» Directives
1. Which usernames head the dated posts in the forum thread about Death Magnetic?
2. Can you write out everything in the Death Magnetic forum thread from "Its a complete" down to "with the experience."?

Its a complete circle.Once you hear modern Rock and are done by it after 5 years,you again go back to the Classic and appreciate it more.Now you know what quality is with the experience.
   Then you realise what a crap you had to listen to in the first place ,to be that premium with the quality.
  There is nothing like Classic Rock.


----------



## slugger (Sep 19, 2008)

Death Magnetic is a *major* improvement over St. Anger [such a let dow it was ]

Any chance of Moser Baer distributing the album here?[/jk]



ayahuasca said:


> DEATH ROCK!!  *CHILDREN OF BODOM, SLAYER, DRAGONFORCE, LAMB OF GOD, LOSTPROPHETS,ICED EARTH*


poseur


----------



## apoorva84 (Sep 19, 2008)

By the Way, Death Magnetic is the number 1 on the charts...its ruling the charts everywhere...


----------



## karmanya (Sep 19, 2008)

Anyone know how much it's gonna cost? I went to Planet M yesterday and the guy was like "Death Magnetic? do you mean megadeath?"


----------



## Faun (Sep 19, 2008)

haha...typical guys with that question mark ?


----------



## MetalheadGautham (Sep 19, 2008)

I heard Landmark is the official distributer in India. So you might want to check there.

PS: Yeah, it would be AWESOME if Moser Baer distributes DM in India


----------



## eggman (Sep 19, 2008)

karmanya said:


> Anyone know how much it's gonna cost? I went to Planet M yesterday and the guy was like "Death Magnetic? do you mean megadeath?"


lolz 
ha ha


----------

» Supplied entries

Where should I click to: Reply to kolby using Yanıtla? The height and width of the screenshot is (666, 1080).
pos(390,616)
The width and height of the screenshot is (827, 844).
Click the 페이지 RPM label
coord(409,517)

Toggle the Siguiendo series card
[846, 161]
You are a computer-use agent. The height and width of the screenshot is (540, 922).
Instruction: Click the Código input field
--
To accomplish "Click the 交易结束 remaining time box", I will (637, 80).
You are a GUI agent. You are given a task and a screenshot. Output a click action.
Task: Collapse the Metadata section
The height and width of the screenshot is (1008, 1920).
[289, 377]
...
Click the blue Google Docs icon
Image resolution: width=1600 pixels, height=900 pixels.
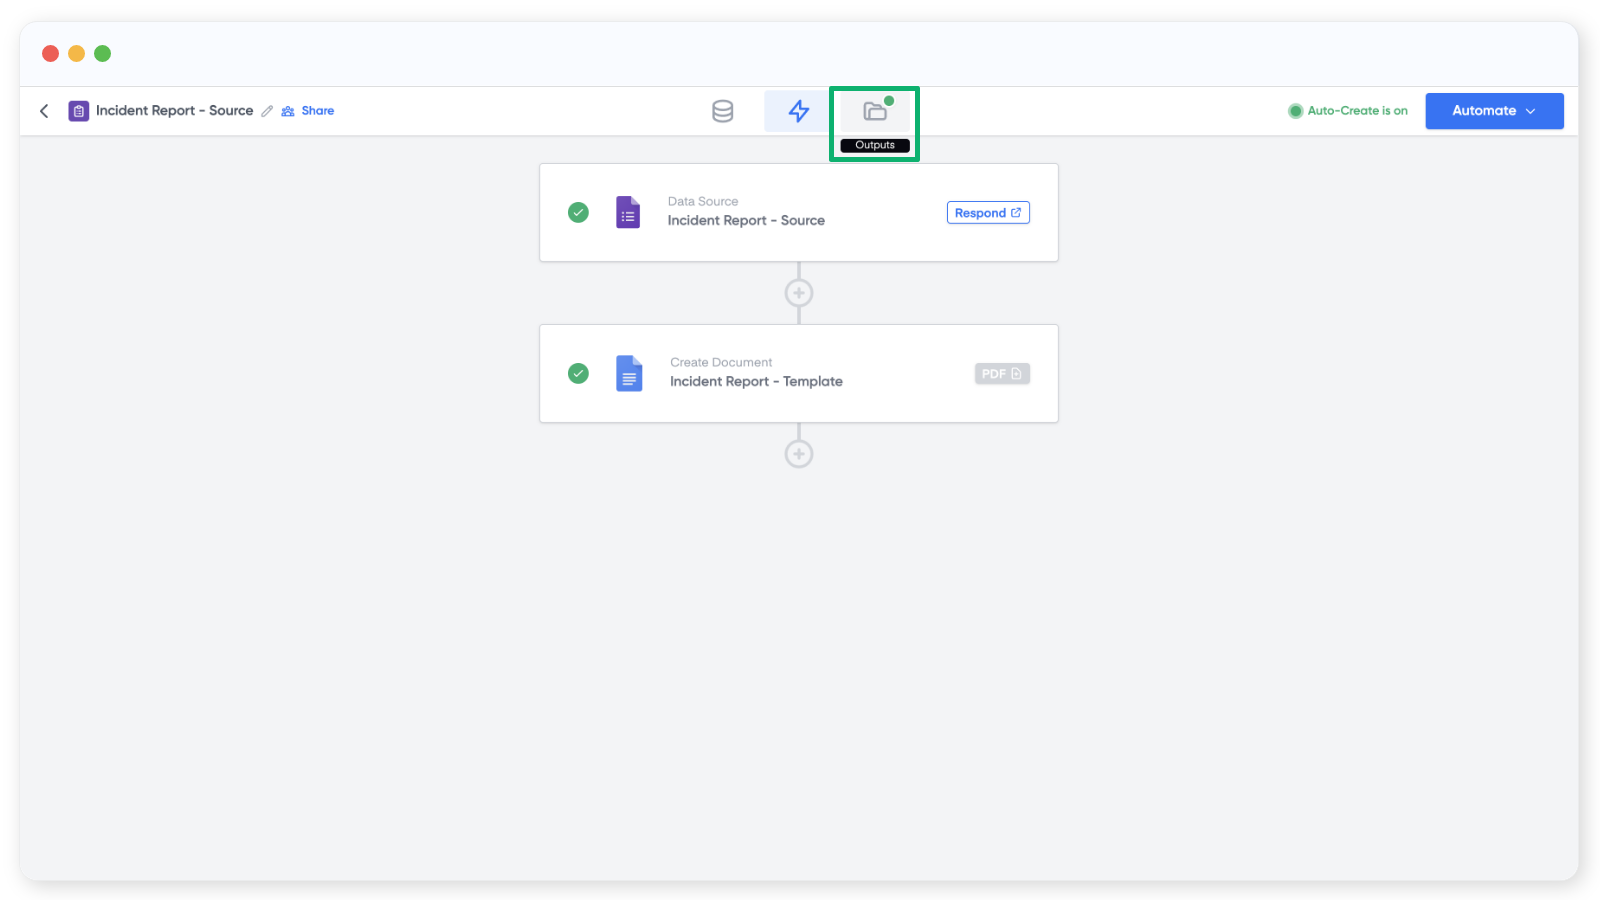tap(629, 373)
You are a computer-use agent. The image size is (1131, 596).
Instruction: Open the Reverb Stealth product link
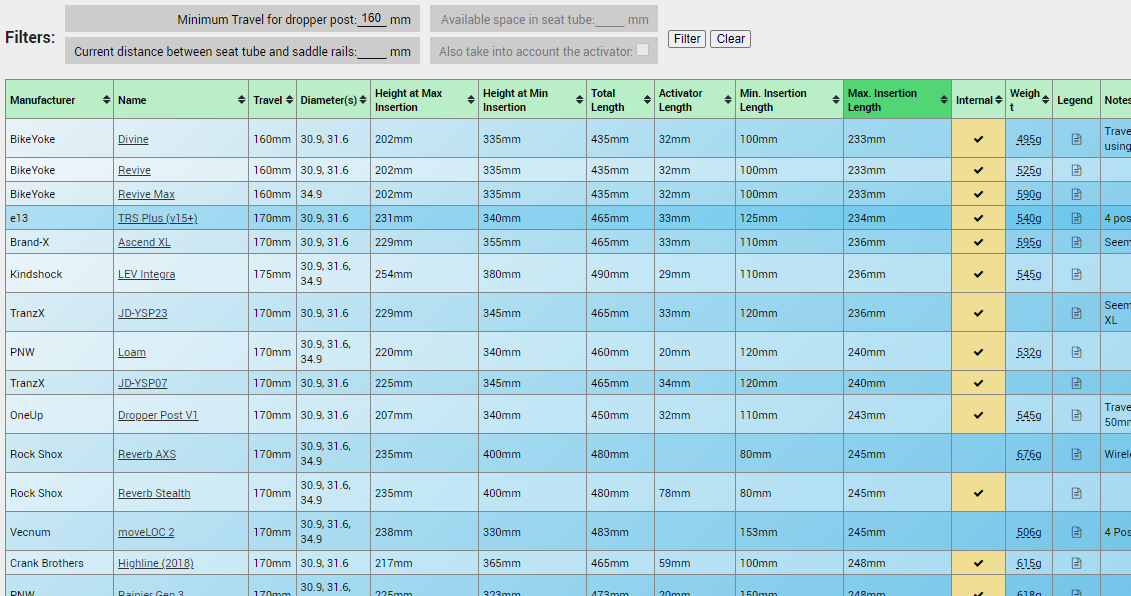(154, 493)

» Worked solutions
1. slugger, apoorva84, karmanya, Faun, MetalheadGautham, eggman

2.
Its a complete circle.Once you hear modern Rock and are done by it after 5 years,you again go back to the Classic and appreciate it more.Now you know what quality is with the experience.